A belief that, when the subject of the report is handing over cash and free samples to the reporter, "unbiased" reporting won't actually be unbiased.

You see this in loads of situations, even those with ethics codes and suchlike. From Youtubers and Instagram influencers all the way to professional games journalists and national newspapers' lifestyle magazines.

You speak as if everyone abides by some ethics standards where people cannot make honest assessments and recommendations without being influenced by money. I just don’t get it, people here seem to have a hard on for wirecutter but mention affiliate marketing and we are all scumbags for even considering it. I’m generalizing too, but so are you.
Perhaps put two links?

"We recommend XYZ because of ABC. They run a program that compensates us for recommending them. You can click here and we won't receive any money for the recommendation, or click here and we'll receive a small amount of money that will be put towards our own development. As soon as, and if we ever decide to not recommend XYZ, we will remove both links."

Or whatever.

I think there is a big difference between "hidden" affiliate links, or even hiding behind fake personas (aka https://uk.pcmag.com/news-analysis/120580/how-a-vpn-review-s...), and being honest about what is going on.

Most people will be aware that affiliate links will affect content a tiny bit, but if the authors are fairly trustworthy and honest people, I think that works.

If Brave or any similar service is worth of being listed on privacytools.io - Why would they spend and provide you with the affiliated money? After all - if this team finds the software in matter, a valuable to be added, you will add it anyway.

Taking affiliate will result in loosing the trust I have, honestly.

Do you think/fear that they will bribed to suggest something shady just so they can collect on the affiliate link?

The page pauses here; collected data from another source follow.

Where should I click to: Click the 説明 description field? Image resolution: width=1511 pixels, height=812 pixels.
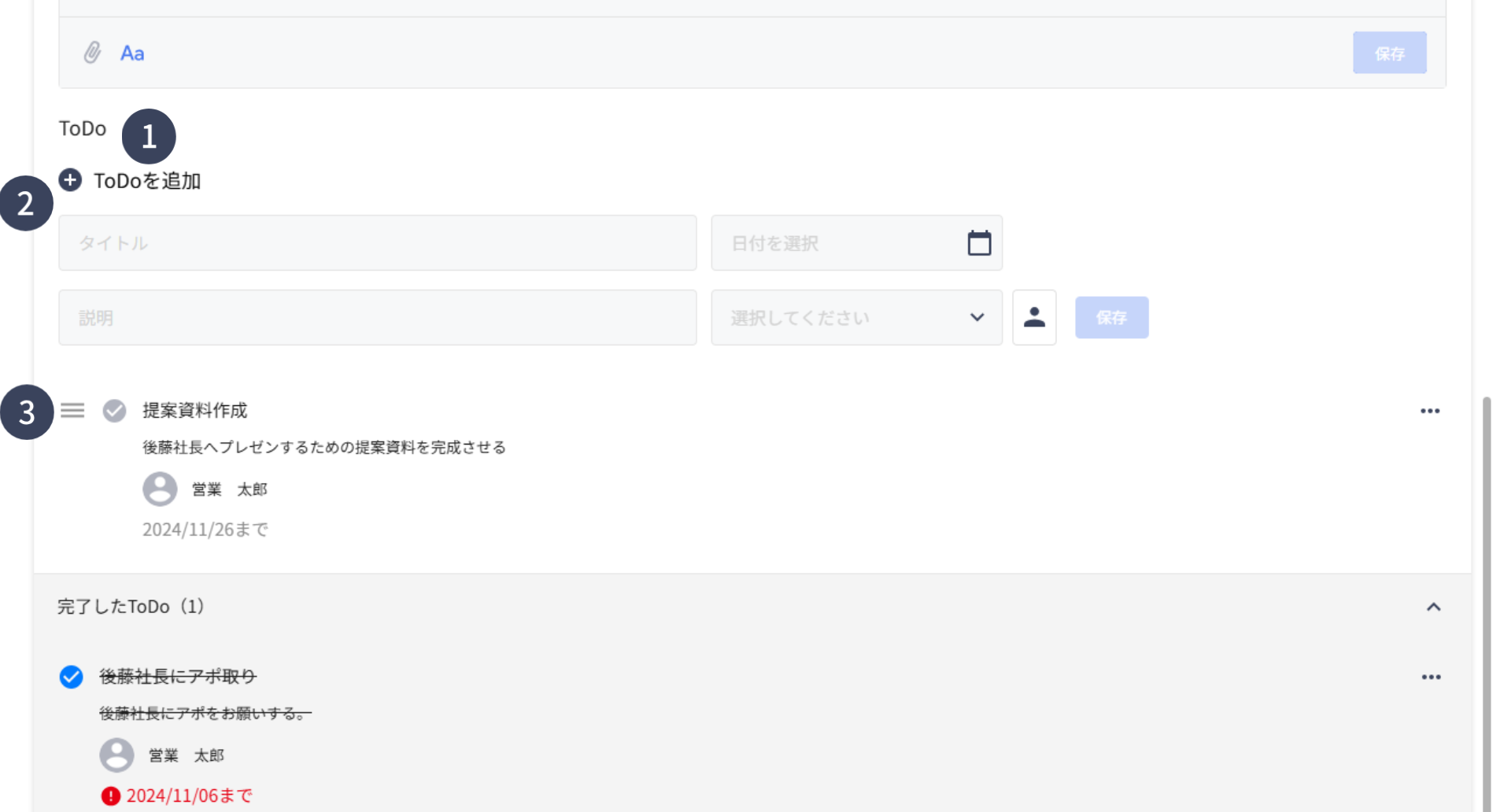pyautogui.click(x=377, y=318)
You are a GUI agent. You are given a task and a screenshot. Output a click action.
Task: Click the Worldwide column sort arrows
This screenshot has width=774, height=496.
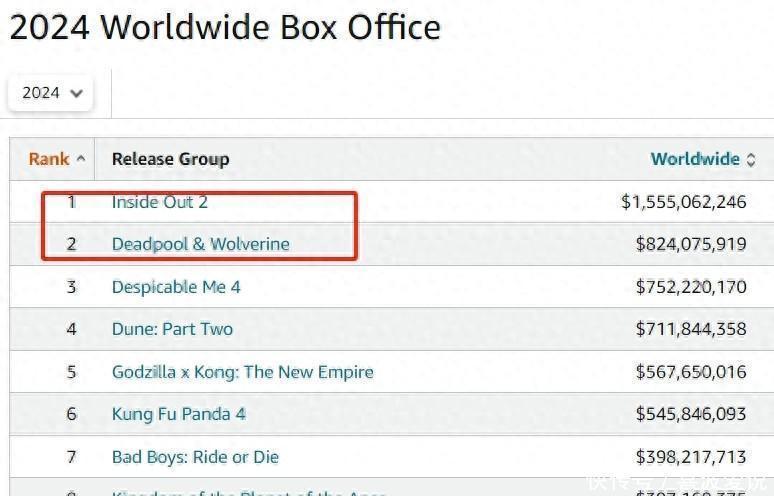(x=751, y=160)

I have been trusting them as a source for a couple of years now, and I believe that for (the majority of) us here in HN, the moment we see they start feeding us garbage, a) we will call them out in this forum, b) we will leave them so fast their heads will spin.
I am rather thinking that, let us say "App XYZ" is super secure and PrivacyTools lists them without affiliation.

Later after sometime if App XYZ offers affiliate, why would they pay PrivacyTools since the app is listed free anyway?

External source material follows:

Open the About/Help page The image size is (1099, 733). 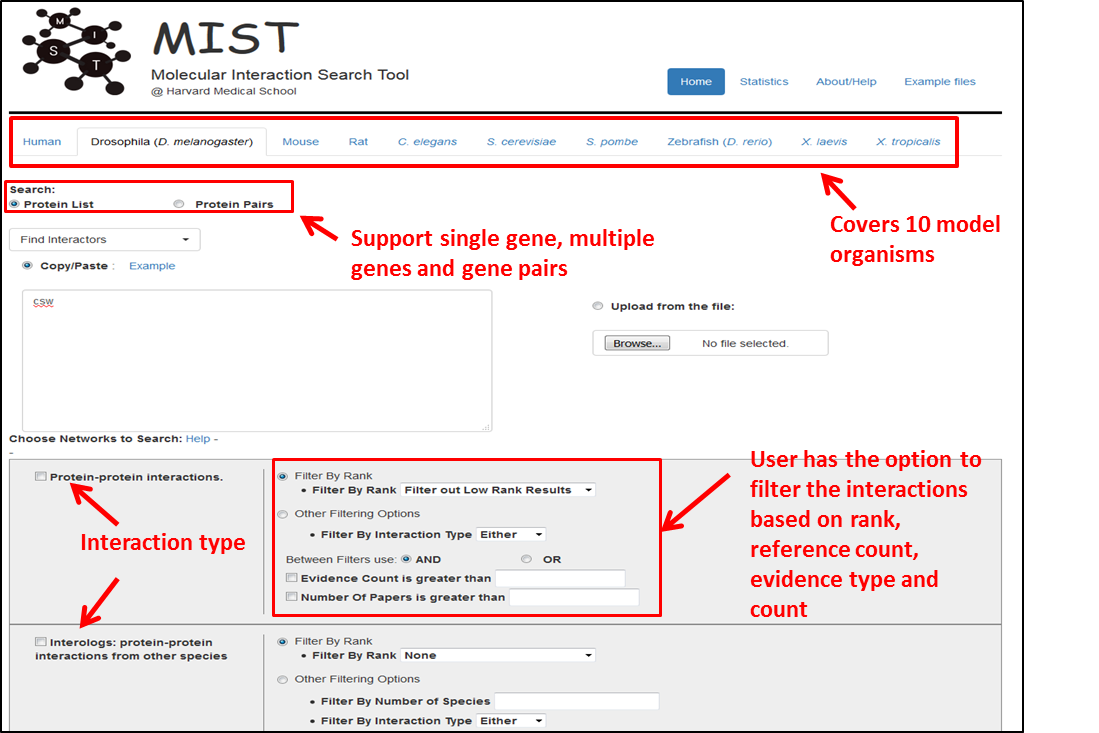point(846,82)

If anything - PrivacyTools should expect donations, not affiliated or marketing revenue.

And I honestly think - they can also go in the direction of having a minimal monthly subscription fee.

I once created a project based on affiliate links and I researched the implications of this a lot.

I came to the conclusion for a corporate project it's a very elegant way to make money, as theoretically it's a win-win for everone involved.

But there is one big problem, especially for smaller projects where the people who write the content also manage the website: Subconciously you start identifying with the products you recommend.

It's easy to lie to yourself. Like one guy on the github thread, suggesting

> "Another benefit of more income from affiliate: We could fund small privacy open source software / service projects in form of donations, too.

If the project would be able to even fund other projects with running on affiliate money, then it would also be possible to live off donation or a shop and simply focus on your own project.

There is only one way of having a project that sides with the users: Actually getting the money directly from the users.

With affiliate links the products you recommend become your customers, so you start to become accountable towards them, and the users become your product.

This happens slowly over time and mostly subconsciously. At first everything seems to be ok, but at one point all the relevant questions resolve around how to please the affiliate customers.